WHAT NEEDS TO BE DONE
Copy the text on hydrocarbon stapled peptidomimetics word for word, from "Hydrocarbon stapling is" to "its binding partner.".

TEXT UNDER STUDY
*** Begin section ***

Development and Evaluation of Novel Hydrocarbon Stapled Peptidomimetics with Future Application to Bionic Proteins

Hydrocarbon stapling is a method of constraining a short polypeptide through the incorporation of alkenyl alanine unnatural amino acids, which are metathesised during peptide synthesis to afford a covalent crosslink on one face of the peptide. The purpose of 'stapling' is to improve the therapeutic properties of a peptide by improving transport properties and resistance to proteolysis. Stapling also reduces the conformational plasticity of a peptide, which in turn, should improve the potency of the crosslinked peptide with its binding partner.
Alkenyl glycine ('monosubstituted') derivatives of amino acids have been previously synthesised, but overlooked for peptide stapling experiments. This project investigated the utility of monosubstituted amino acids as surrogates for hydrocarbon stapling with a therapeutically relevant family of proteins, the apoptosis regulator Bcl-2 family and p53 proteins. This led onto an investigation of the foundations of hydrocarbon stapling, to assess the extent that hydrocarbon stapling modulates potency through various biophysical and structural experiments.
Hydrocarbon stapled peptides are classified as peptidomimetics within the field of foldamers, which aims to construct scaffolds from synthetic oligomers which can replicate the three dimensional topography and functionality of native proteins. Since the de novo design of synthetic proteins is out of reach, regions of proteins with distinct architecture have been replaced with mimetics to afford semi-synthetic proteins in a technique described as 'protein prosthesis'.
The project also aimed to chemically synthesise a protein with four distinct helical regions, colicin immunity protein Im7, with the view to replace one of the helical regions with a stapled peptide or an oligobenzamide helix mimetic to afford a semi-synthetic protein to add to the growing field of secondary and tertiary structure mimetics.

*** End section ***

STORED DATA
*** Begin section ***

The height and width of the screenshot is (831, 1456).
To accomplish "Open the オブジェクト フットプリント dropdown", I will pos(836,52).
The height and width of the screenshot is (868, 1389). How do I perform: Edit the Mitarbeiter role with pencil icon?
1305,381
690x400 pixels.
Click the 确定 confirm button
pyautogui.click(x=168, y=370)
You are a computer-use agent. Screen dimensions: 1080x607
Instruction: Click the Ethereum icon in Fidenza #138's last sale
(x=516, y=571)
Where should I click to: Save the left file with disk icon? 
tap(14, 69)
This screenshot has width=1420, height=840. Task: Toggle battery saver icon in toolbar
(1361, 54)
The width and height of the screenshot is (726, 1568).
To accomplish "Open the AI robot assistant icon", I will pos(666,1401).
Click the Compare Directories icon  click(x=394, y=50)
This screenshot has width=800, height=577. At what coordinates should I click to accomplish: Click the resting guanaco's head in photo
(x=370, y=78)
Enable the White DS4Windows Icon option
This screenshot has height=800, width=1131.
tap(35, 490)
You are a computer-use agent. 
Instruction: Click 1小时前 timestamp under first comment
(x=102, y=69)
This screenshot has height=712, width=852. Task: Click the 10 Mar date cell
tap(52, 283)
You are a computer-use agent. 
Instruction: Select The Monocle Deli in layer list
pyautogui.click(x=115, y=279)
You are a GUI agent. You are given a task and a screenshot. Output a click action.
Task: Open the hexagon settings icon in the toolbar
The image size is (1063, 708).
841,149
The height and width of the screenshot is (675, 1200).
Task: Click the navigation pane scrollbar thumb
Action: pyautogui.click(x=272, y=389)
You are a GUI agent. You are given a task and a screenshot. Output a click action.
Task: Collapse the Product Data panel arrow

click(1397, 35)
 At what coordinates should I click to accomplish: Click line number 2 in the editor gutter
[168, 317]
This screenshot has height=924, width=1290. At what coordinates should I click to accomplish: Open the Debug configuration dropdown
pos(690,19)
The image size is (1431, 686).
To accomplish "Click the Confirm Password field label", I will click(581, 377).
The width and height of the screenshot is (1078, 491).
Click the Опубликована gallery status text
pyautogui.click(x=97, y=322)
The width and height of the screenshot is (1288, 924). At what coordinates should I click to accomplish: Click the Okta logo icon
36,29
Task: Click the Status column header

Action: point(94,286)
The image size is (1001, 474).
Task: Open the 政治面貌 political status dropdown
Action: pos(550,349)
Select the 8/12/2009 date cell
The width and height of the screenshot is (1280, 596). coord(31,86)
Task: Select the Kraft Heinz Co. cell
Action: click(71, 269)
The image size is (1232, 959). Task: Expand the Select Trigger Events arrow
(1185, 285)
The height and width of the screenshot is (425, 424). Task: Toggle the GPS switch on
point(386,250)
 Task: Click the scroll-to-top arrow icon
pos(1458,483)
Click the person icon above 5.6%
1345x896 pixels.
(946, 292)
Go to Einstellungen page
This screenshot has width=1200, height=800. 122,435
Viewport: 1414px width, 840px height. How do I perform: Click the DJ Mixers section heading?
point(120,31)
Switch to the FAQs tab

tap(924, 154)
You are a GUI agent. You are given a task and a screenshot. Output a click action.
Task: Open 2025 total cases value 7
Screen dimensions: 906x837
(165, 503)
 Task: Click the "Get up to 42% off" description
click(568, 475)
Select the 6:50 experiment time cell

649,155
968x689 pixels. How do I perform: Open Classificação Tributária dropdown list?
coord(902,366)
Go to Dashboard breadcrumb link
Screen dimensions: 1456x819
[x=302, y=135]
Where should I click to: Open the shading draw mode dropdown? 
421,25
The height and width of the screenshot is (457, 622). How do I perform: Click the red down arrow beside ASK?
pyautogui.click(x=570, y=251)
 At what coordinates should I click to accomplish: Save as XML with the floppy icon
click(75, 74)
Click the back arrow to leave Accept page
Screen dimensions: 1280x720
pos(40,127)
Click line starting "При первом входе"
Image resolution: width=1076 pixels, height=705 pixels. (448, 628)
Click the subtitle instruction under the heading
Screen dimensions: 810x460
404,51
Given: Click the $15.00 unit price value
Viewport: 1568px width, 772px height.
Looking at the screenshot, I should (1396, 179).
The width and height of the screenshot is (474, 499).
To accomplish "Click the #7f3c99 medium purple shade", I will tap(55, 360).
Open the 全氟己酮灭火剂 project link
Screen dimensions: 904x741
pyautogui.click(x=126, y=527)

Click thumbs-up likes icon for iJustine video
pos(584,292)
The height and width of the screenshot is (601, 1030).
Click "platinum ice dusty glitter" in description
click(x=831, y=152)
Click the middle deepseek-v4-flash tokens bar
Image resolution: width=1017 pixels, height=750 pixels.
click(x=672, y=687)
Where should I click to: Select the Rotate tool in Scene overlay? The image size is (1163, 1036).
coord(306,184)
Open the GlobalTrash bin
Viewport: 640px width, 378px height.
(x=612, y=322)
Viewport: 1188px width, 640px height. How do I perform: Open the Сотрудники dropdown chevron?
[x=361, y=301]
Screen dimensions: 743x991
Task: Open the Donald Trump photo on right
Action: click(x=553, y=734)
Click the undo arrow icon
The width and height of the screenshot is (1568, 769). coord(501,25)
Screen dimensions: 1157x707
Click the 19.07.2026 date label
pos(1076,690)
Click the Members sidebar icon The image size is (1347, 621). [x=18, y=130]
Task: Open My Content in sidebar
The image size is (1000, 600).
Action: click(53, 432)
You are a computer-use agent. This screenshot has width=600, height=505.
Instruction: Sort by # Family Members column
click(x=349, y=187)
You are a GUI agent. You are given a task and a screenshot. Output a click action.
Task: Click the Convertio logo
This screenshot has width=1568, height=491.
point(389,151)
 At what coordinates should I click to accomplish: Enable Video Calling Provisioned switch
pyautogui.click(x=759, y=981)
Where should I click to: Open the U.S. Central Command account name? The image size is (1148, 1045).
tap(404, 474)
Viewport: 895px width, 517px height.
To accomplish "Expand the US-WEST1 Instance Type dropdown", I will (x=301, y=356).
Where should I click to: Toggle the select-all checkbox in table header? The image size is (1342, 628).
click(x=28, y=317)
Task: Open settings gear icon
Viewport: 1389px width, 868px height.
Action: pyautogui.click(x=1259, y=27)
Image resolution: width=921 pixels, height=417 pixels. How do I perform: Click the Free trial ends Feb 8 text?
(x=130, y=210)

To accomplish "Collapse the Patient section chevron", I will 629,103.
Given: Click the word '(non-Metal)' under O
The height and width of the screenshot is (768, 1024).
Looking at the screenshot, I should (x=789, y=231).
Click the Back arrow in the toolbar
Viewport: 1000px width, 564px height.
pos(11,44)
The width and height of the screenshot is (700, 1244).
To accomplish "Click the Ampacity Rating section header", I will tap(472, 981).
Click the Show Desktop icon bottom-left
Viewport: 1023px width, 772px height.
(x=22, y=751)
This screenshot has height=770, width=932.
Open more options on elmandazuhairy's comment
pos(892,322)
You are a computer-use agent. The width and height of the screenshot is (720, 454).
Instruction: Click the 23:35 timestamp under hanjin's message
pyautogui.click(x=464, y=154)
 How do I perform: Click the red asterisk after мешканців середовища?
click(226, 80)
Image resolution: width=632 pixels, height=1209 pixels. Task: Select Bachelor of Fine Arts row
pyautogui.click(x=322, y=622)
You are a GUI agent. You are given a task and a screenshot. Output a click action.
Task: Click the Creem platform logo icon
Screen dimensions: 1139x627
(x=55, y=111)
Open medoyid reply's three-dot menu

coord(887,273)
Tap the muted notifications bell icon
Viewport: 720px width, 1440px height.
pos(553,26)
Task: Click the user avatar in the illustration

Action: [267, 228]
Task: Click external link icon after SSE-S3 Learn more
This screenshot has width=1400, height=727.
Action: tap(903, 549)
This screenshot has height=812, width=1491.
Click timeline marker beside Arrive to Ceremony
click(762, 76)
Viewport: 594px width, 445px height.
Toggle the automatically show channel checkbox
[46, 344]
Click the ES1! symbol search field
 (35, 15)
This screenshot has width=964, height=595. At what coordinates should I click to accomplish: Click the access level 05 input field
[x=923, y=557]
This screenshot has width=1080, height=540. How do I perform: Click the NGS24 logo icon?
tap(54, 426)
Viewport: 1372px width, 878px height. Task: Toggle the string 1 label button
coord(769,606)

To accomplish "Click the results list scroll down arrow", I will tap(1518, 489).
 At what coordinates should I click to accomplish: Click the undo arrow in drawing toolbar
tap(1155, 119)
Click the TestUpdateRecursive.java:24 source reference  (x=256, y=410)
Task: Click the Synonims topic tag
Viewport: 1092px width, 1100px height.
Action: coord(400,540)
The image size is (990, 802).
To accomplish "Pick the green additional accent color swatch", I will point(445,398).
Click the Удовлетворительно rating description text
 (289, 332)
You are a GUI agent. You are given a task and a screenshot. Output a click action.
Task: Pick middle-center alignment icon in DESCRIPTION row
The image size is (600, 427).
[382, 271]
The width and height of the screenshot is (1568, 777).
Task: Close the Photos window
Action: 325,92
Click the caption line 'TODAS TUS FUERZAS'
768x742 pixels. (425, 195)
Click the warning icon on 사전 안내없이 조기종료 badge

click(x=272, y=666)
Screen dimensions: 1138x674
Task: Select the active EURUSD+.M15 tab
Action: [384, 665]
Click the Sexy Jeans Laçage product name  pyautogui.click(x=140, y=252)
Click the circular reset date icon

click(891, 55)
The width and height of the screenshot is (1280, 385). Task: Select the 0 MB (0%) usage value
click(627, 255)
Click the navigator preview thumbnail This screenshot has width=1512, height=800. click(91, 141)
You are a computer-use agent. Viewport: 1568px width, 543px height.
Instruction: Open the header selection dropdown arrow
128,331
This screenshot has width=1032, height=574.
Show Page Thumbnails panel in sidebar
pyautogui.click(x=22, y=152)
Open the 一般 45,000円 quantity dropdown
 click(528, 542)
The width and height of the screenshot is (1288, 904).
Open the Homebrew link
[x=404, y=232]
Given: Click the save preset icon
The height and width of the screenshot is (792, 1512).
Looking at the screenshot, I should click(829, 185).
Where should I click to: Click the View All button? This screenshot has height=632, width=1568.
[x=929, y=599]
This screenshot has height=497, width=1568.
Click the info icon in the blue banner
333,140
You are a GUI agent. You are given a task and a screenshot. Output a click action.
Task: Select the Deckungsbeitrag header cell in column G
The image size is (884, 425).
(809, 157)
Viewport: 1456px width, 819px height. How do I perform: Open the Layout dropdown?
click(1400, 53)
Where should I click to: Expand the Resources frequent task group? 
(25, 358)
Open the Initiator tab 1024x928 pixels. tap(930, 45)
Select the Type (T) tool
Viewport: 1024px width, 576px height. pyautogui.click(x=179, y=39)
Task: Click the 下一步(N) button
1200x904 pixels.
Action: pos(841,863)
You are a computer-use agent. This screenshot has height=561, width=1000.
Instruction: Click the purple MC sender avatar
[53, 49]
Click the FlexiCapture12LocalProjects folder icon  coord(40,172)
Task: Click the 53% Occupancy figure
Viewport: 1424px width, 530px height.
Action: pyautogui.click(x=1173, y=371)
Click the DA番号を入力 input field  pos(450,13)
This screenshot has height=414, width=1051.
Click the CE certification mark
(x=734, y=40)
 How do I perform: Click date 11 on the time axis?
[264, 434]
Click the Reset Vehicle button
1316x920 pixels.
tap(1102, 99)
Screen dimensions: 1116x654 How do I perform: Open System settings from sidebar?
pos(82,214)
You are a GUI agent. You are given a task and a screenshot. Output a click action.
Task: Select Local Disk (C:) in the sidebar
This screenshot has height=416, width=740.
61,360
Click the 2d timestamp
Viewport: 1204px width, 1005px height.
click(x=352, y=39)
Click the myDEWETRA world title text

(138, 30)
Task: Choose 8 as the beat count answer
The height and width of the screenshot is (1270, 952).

*** End section ***

EXERCISE RESPONSE
Hydrocarbon stapling is a method of constraining a short polypeptide through the incorporation of alkenyl alanine unnatural amino acids, which are metathesised during peptide synthesis to afford a covalent crosslink on one face of the peptide. The purpose of 'stapling' is to improve the therapeutic properties of a peptide by improving transport properties and resistance to proteolysis. Stapling also reduces the conformational plasticity of a peptide, which in turn, should improve the potency of the crosslinked peptide with its binding partner.